Dandridge attributed the “delightful,” playful interlude to the “familial relationship that we have, the kind of trust and joy that this piece was birthed out of, and then just how much we really liked each other.”

While we chatted with Dandridge and Luna in separate interviews, we congratulated them on the show’s recent 24 Emmy nominations and asked the actors to muse about the show’s highly successful first season. Read on for their thoughts about:

TOMMY AND MARLENE’S ROMANTIC RELATIONSHIP? | Luna recalled a conversation he and Dandridge had during the Brazilian fan convention CCXP in 2022. “She was like, ‘You know, I always thought that Tommy and Marlene probably had something going. That’s probably why Joel and Marlene wouldn’t get along, because I was the first wedge that was driven.’ And I was like, ‘Yeah, I know. I like that.
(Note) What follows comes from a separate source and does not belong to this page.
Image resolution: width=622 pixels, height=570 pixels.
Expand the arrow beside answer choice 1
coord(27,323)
It makes sense.'” In the time since, Luna said, he’s considered why things might have ended between the pair (if they ever, indeed, were lovers — after all, none of this is canon). “She was deep into the cause, and Tommy was slowly making the decision that, whatever the cause, he wasn’t prepared to chip away at his soul the way he was, having to do violence, for whatever reason, toward others. So they just maybe had a difference of theory in what is possible, in terms of life after the outbreak.” He smiled. “She’s a beautiful woman and certainly would have turned Tommy’s head.”
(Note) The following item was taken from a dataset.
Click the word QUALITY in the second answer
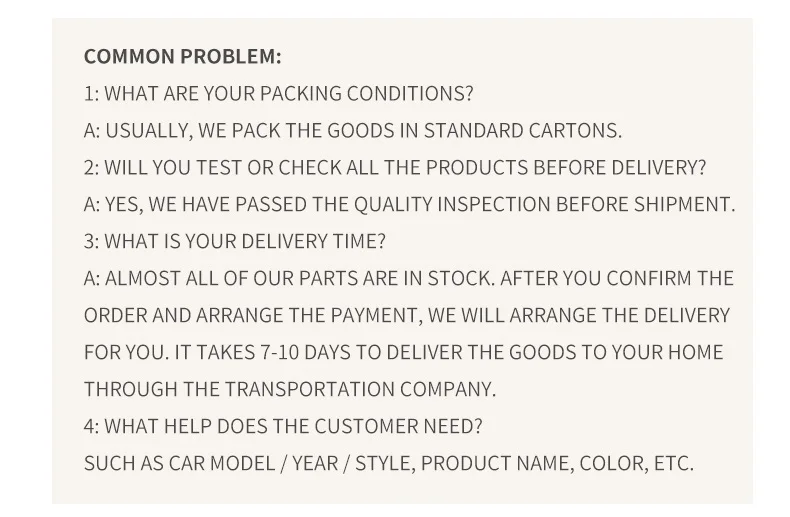This screenshot has width=790, height=517. [393, 205]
MARLENE AND ANNA 4-EVA | Dandridge said she and Ashley Johnson — who voiced Ellie in the game and its sequel and played Ellie’s mom, Anna, in the series — saw their big finale scene as “a love letter, and a little bit of a callback to all those people who had abided for us for so long with the game.” Viewers will recall that a flashback showed Anna giving birth to Ellie in an empty house during an infected attack; Anna was bit during labor and begged her longtime friend Marlene, who showed up afterward, to kill her before she turned. Marlene refused, but eventually relented in an act of mercy. Anna also entrusted Ellie’s care to Marlene. (Read a full recap.) “In the crevices of the game, there are all these little Easter eggs,” including a letter to Marlene from Anna, Dandridge said. Even given that, “I knew a lot about my story with Anna, but this particular scene, I could not have even imagined.” And the same way that accompanying Joel on his journey throughout the season helps the audience understand the drastic measures he takes at its end, the flashback is “integral to our understanding of how much this costs Marlene,” Dandridge said. “And I think that’s very important, so that she is not perceived as just the villain.”
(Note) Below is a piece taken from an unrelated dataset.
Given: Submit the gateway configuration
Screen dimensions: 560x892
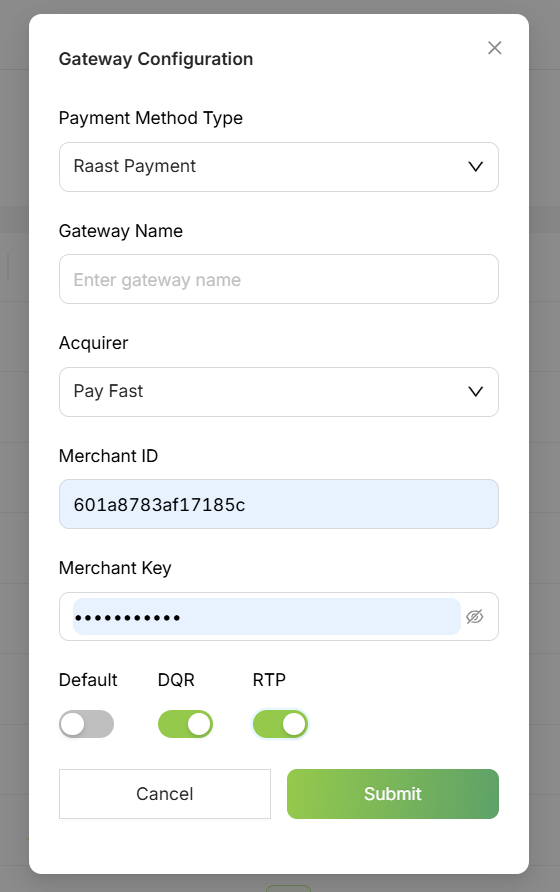Looking at the screenshot, I should 393,794.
TOMMY REALLY DID SMELL LIKE SANDALWOOD | Remember after Episode 6, aka the Jackson episode, when a meme circulated about how Joel looked like death and Tommy looked “unreasonably” good? “Hair, slathered in oils, and smelling faintly of sandalwood? No, I didn’t see that,” joked Luna, who engaged online with fans about it at the time. “They weren’t wrong, because I posted on the Internet that my wife had bought me a sandalwood-scented deodorant. So I was like, ‘Yeah, that’s actually what I smell like!'” He said he contributes Tommy’s vitality to finding Maria, and the greater community of Jackson, at exactly the right moment. “Tommy wasn’t ready to snuff out his fire. So he sought it out. He went into the forest to seek it,” Luna explained. “He kind of reached down through the canopy, and she — Maria — just saved him… He used his skills and his leadership, and all of what he could contribute, he brought it to the table for [the band of survivors] and was able to start building. That’s who he is in his heart.”